Light Without Heat
The Struggle with Heat
IN OLDEN times people used the same fire as a heating-stove, a cooking-stove and a lamp. This was, of course, inconvenient and expensive. Suppose you want light. Very well, you may have it. But in order to have light you must sit in a slightly heated room even though it is midsummer. And what a lot of wood you will have to burn up if you light your house in this way!
People are always looking for something new and better. For many thousands of years they got along with the inconveniences of the open fire, never realizing that it was possible to separate light from heat, the lamp from the stove.
Later, when they wanted only light, they began to burn a piece of kindling wood instead of starting a fire on the hearth. This kindle-light gave less heat than the fireplace but it was still too hot.
It wasn't so simple a matter to separate light from heat. People worked at it for many hundreds of years and are still working at it. Our electric lamp, like the simple, primitive kindle-light gives out heat as well as light. True, an electric lamp doesn't heat the room to any great extent. But just put your hand on it and you will see that it is very hot.
Why is it that we have never succeeded in separating light from heat ? The reason is very simple. We must have incandescence in order to get light. In the electric lamp we heat up a carbon or metal filament, in a gas light a Welsbach mantle, in a kerosene or oil lamp particles of carbon in the flame.
But every incandescent thing, whether the filament in the electric lamp or an ordinary poker, gives off invisible heat rays as well as visible light rays. To get rid of the unnecessary heat rays we should have to have a veritable revolution in lighting: get our light in some other way than by incandescence.

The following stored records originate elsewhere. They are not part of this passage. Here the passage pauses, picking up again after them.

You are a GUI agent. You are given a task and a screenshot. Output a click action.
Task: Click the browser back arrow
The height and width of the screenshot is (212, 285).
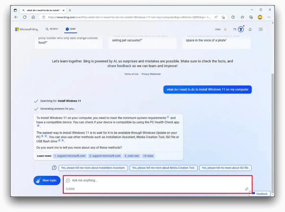16,17
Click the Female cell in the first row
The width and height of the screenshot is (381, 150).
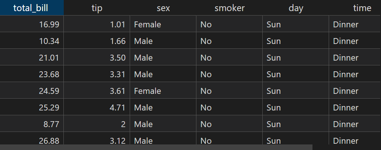tap(163, 24)

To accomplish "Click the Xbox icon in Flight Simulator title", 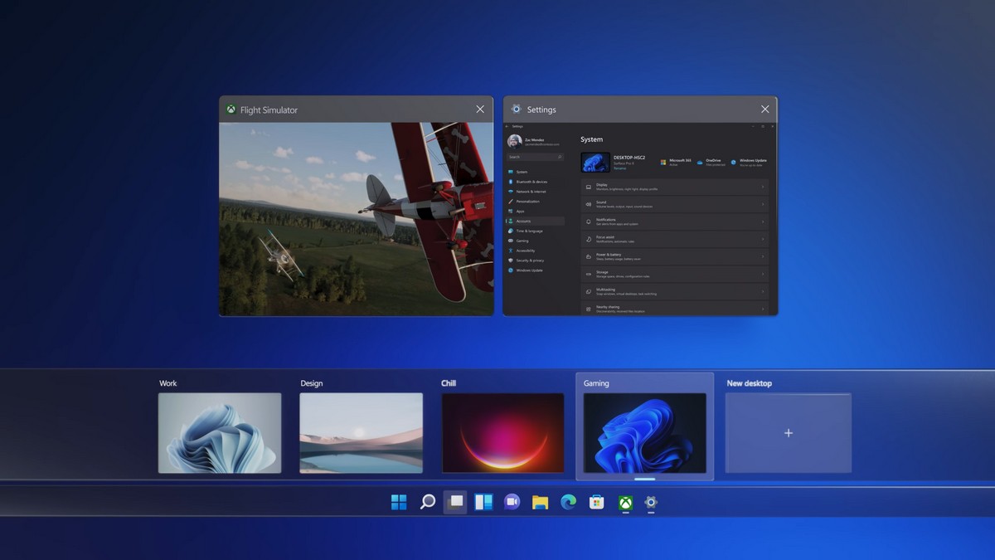I will click(231, 110).
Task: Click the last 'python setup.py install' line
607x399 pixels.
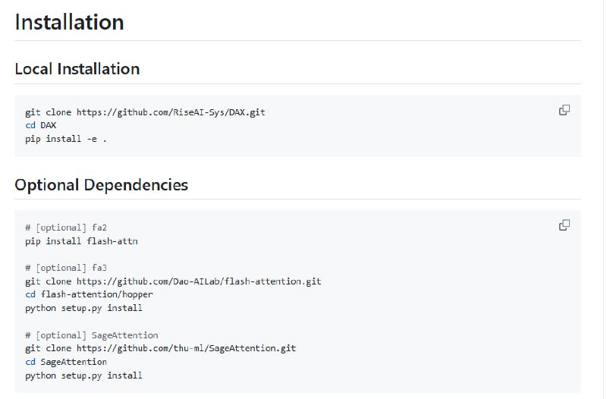Action: tap(83, 375)
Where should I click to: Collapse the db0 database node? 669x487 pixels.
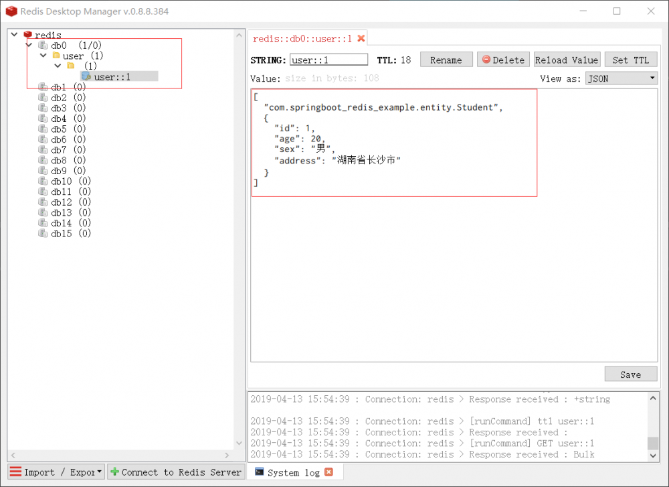click(x=28, y=45)
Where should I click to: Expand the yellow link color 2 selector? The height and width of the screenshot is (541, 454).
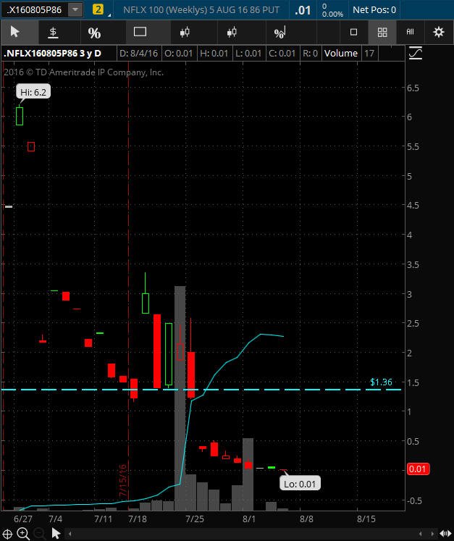(x=98, y=9)
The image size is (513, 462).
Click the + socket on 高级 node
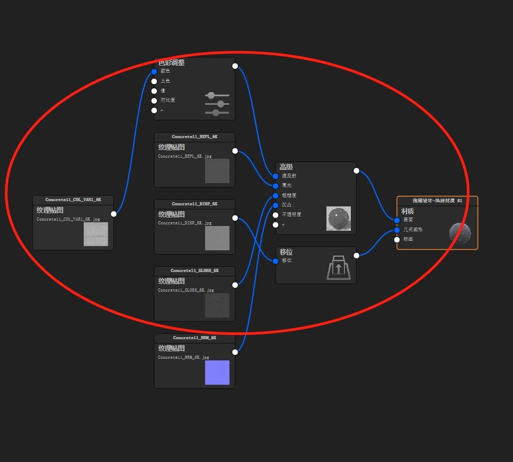276,225

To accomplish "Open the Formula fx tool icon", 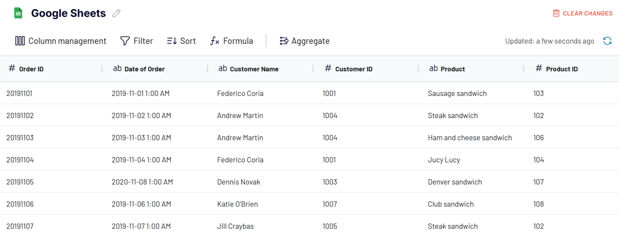I will (x=214, y=41).
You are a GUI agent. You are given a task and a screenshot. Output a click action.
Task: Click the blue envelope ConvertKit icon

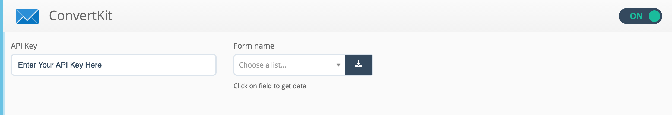click(x=27, y=16)
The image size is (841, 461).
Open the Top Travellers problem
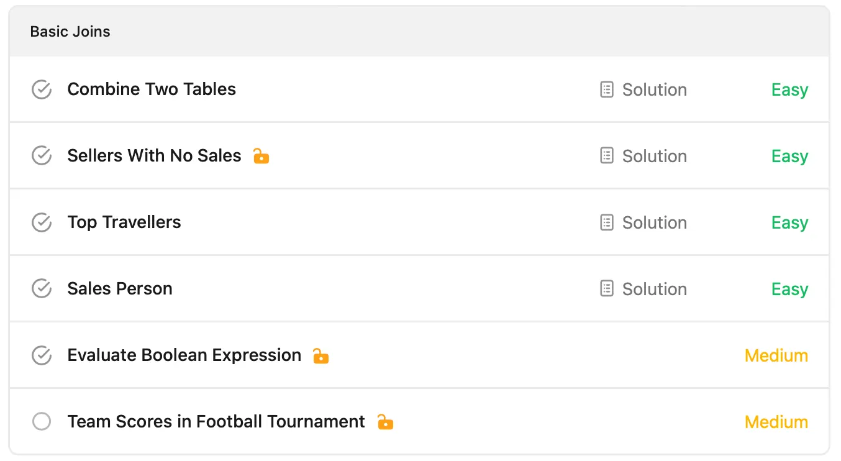tap(124, 222)
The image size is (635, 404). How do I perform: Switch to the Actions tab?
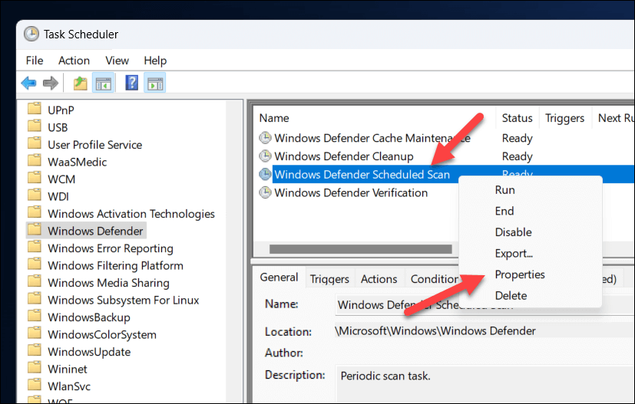pos(379,279)
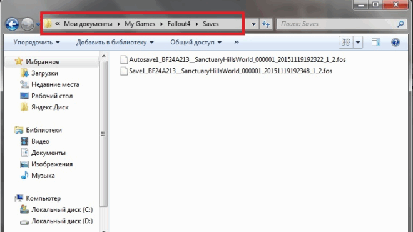This screenshot has height=232, width=413.
Task: Click Fallout4 in the address breadcrumb
Action: [179, 24]
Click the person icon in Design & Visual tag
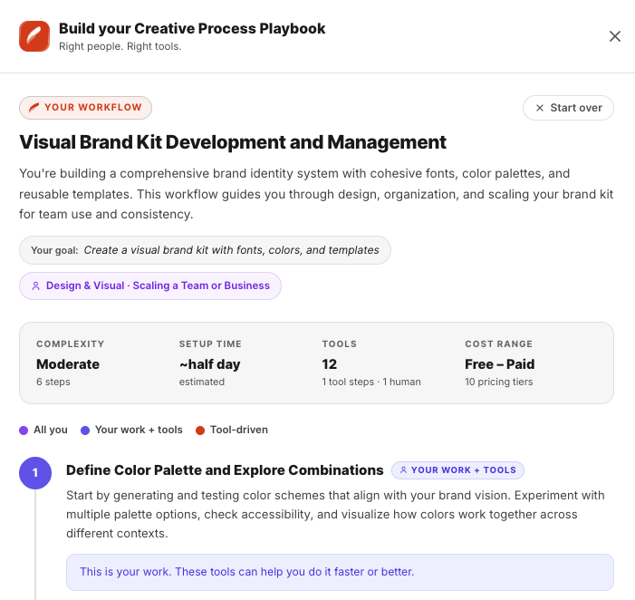 35,285
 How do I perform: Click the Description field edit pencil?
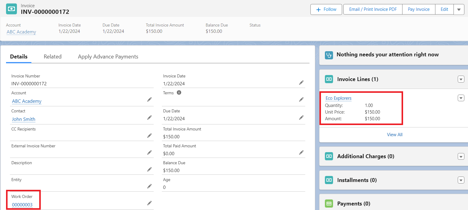tap(149, 169)
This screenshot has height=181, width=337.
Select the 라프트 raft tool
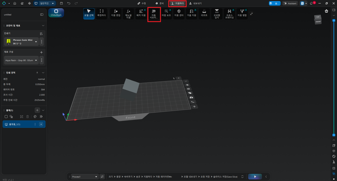click(204, 14)
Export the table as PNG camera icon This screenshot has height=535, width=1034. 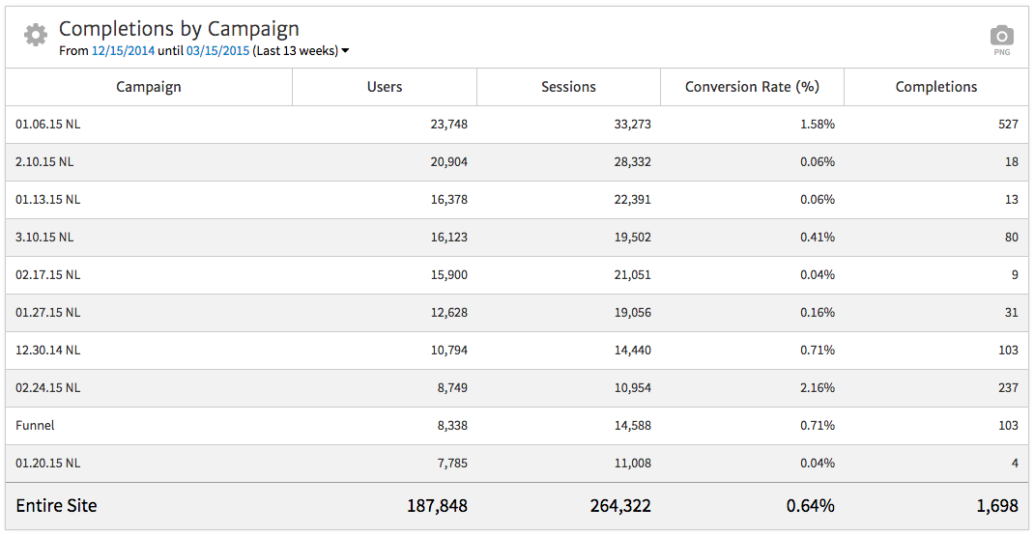(1001, 38)
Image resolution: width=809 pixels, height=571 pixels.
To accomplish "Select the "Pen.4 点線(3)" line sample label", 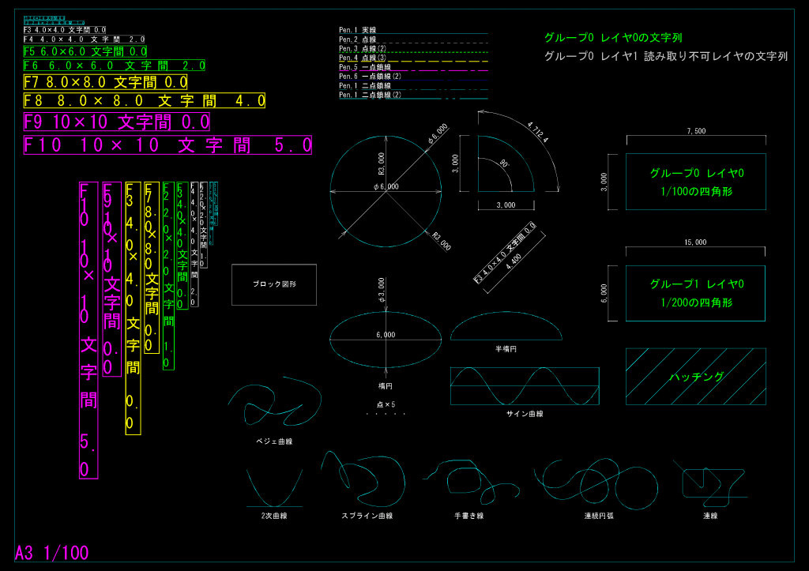I will pyautogui.click(x=363, y=58).
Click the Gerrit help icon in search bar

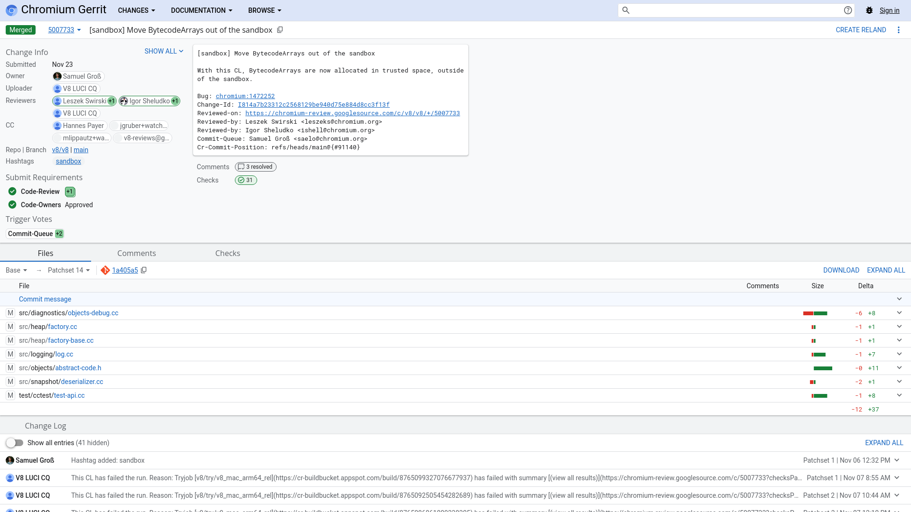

But, you say, is there really any necessity for trying to get rid of these heat rays ? The heat from an electric lamp is scarcely noticeable. It doesn't bother us in the least.
It isn't a question of our comfort or discomfort, but the fact that these heat rays, which are absolutely useless to us, cost too much. If our lamps did not give off any heat rays at all our light would be a hundred times cheaper than it is. Our electric stations would have to burn a hundred times less fuel.